VI News Staff 2 years ago

Dominican Republic remembers the occupation that ended slavery 200 years ago

The Dominican Republic remembers this February 9, the 200th anniversary of the beginning of the Haitian occupation, a brutal period that lasted 22 years. Then, a brutal military regime prevailed, ending slavery in this part of the island.

On February 9, 1822, the troops led by Haitian President Jean Pierre Boyer invaded Santo Domingo after a brief period of sovereignty, known as the Ephemeral Independence, proclaimed on December 1, 1821, which meant the emancipation of the then Spanish colony.

The military of Haiti, which had a population and an Army far superior to that of the Dominican Republic, entered Santo Domingo and received the keys to the city from the hands of José Núñez de Cáceres, leader of the Ephemeral Independence and who was in charge of the municipality.

An occupation to defend against Europe

Since its independence in 1804, Haiti declared “war to the death against everything that meant whites and European powers, be it France, Spain or England,” historian Juan Daniel Balcácer, a Dominican Academy of History member, explains to Efe.

The Haitian authorities always saw the Spanish part of the island “as the weak flank of their independence.” They thus justified their “expansionist and belligerent” policy against the Dominican people, arguing that the island should be “one and indivisible.”

The excuse was to avoid any eventual foreign occupation of Spanish Santo Domingo that could threaten the survival of the Haitian state, adds Balcácer.

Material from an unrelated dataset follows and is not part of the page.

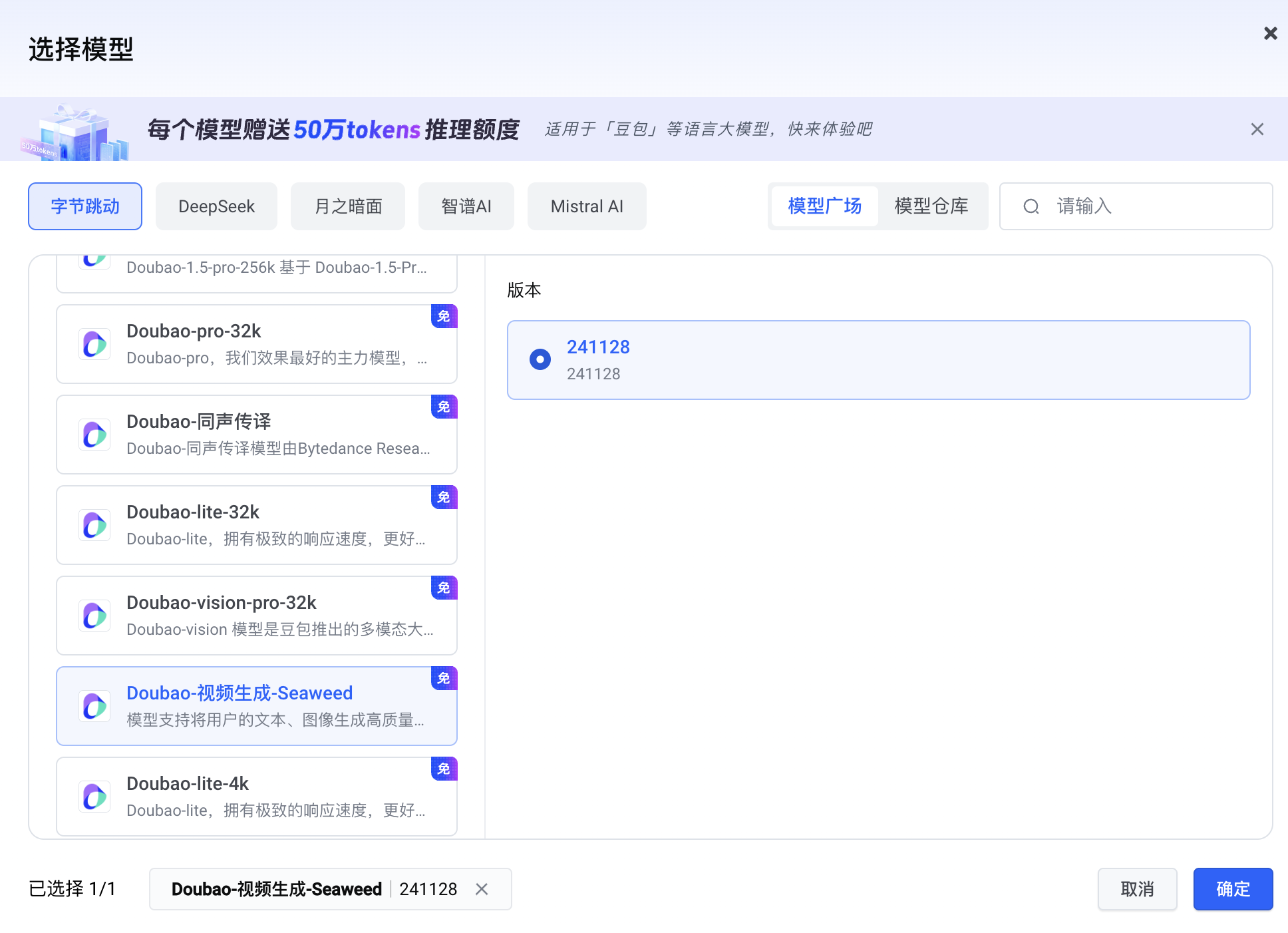Choose the Doubao-视频生成-Seaweed model card
The height and width of the screenshot is (933, 1288).
(x=257, y=705)
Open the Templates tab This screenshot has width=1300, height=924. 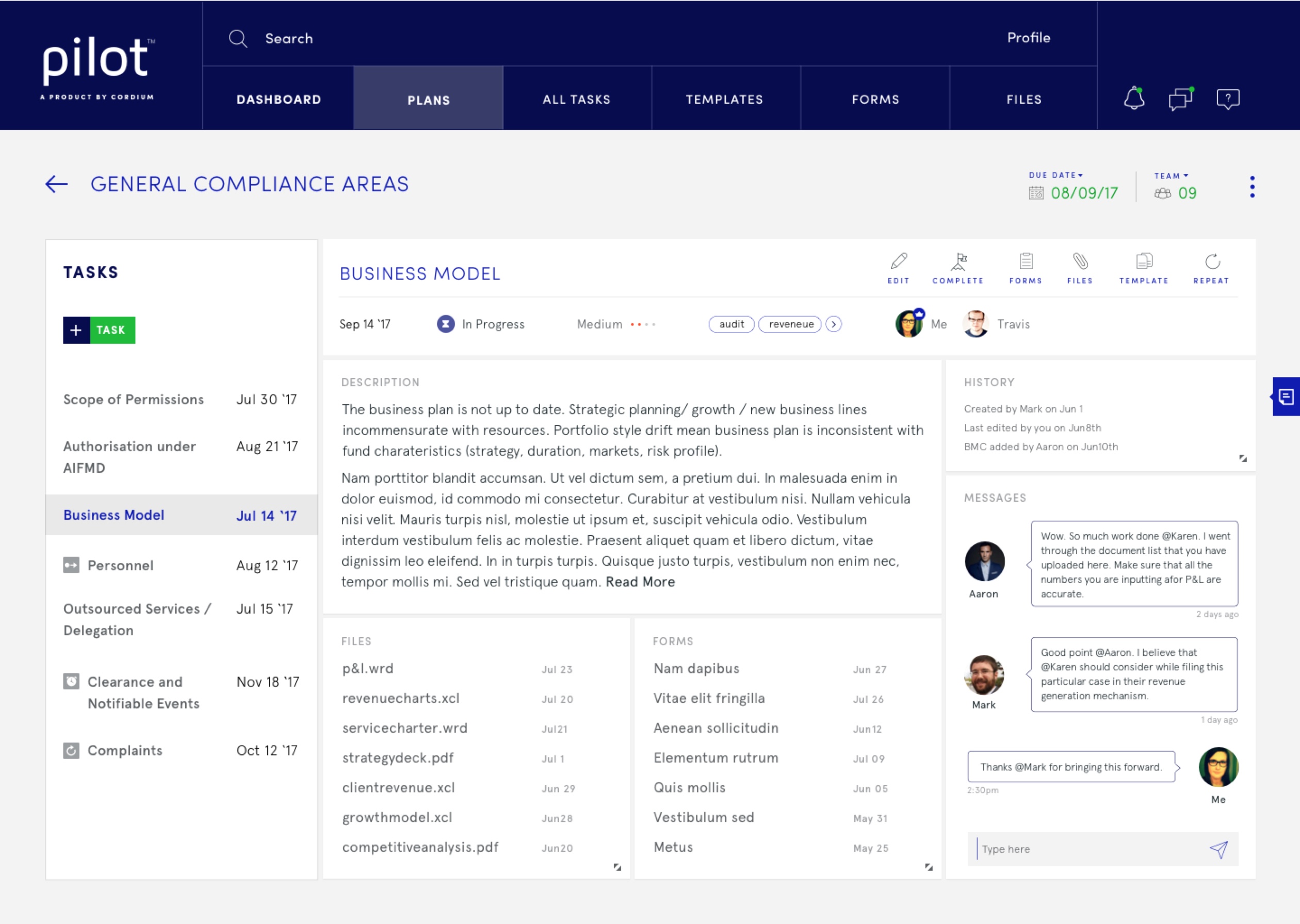coord(724,100)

The “forgotten abolition.”

One of the positive measures of the invasion was the immediate abolition of slavery in the eastern part of the island, a “transcendental event no matter who did it,” Darío Solano, president of the Dominican Platform Afro-descendants and coordinator, told Efe. Site of the Slave Route, promoted by UNESCO.

This is a fact that many are unaware of or refuse to accept. But, according to Solano, that may be explained by the same divergences that both countries that make up the island of Hispaniola have historically had.

“On February 9, 1822, really and effectively when the unification occurs, slavery is tacitly abolished, but it has definitely not been recognized,” he says.

For Balcácer, however, in the Spanish part of the island, “slavery never had the dimensions of cruelty and plunder that it had in the colonial system imposed by the French in the western part of the island of Santo Domingo.”

Slavery, in Spanish Santo Domingo, “was practically non-existent” due, fundamentally, “to the traditional mode of subsistence production that prevailed since the 17th century,” according to Solano.